To start a gratitude practice, first we must understand gratitude; it is when we feel grateful for something or someone and express our thanks and appreciation. But, how can you practice something you are supposed to feel? It all starts with a daily habit, where you practice expressing appreciation for the things and people you have in your life. This can be done in various ways, most commonly through journaling, guided meditation, prayer and notes of appreciation (when expressing gratitude for someone in your life).

These daily practices cultivate a sense of appreciation for things big and small. We can think of gratitude as a mindset as well as an emotion. It connects us with something bigger than ourselves and helps us connect with others.  Through daily practices we can train our thought patterns to avoid negative emotions and re-focus on the positive. It may not always come easy, but that is what the practice is for.

So why should you practice gratitude besides cultivating thankfulness? It has been proven that gratitude improves many aspects of a person’s well-being.

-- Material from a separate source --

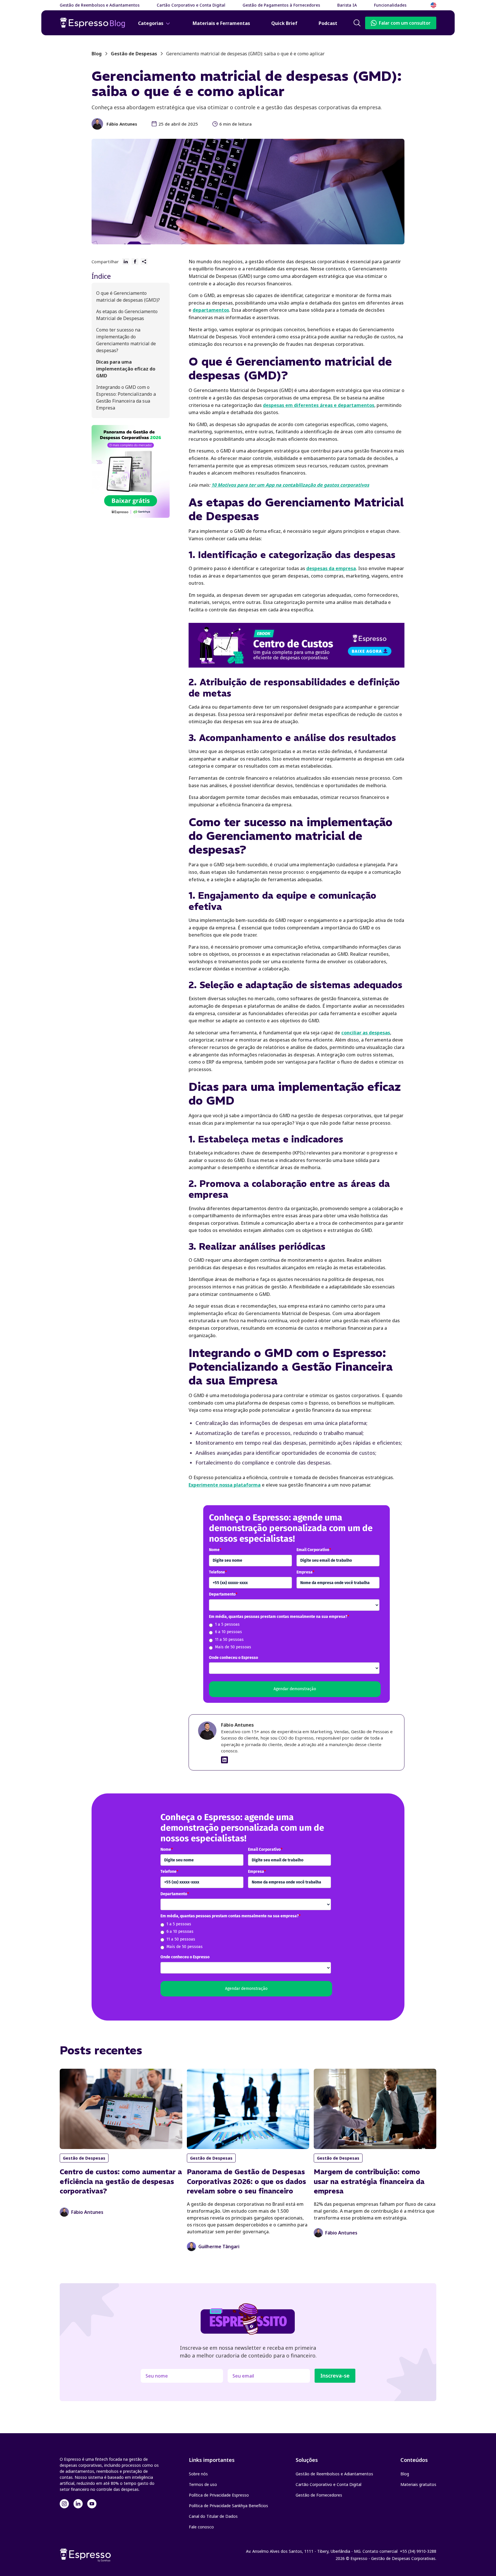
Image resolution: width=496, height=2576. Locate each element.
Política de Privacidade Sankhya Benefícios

Benefits associated with Gratitude:

  1. Improved physical health: Gratitude shifts the focus from negative thoughts and habits towards positive behaviour patterns, this can lead to improved physical health.
  2. Improved response to stressors: gratitude is seen as a coping skill for acute and chronic stress, helping shift focus from the problem to the solution.
  3. Increase in sleep and sleep quality: Expressing appreciation before bed leaves on with a sense of contentment, which improves sleep and the quality of sleep. Rather than dwelling on the negative outcomes of the day.
  4. Improved self-esteem: a daily gratitude practice helps reduce self-comparison with others and helps build stable self-esteem that is not based on other’s opinions, but on self-satisfaction.
  5. Improved mental health: cultivating appreciation and gratitude reduces feelings of stress and depression especially over the long term.

Gratitude is something that has the power to transform all our lives for the better. It is something that we can all cultivate and share. It is never too early or late to start being thankful.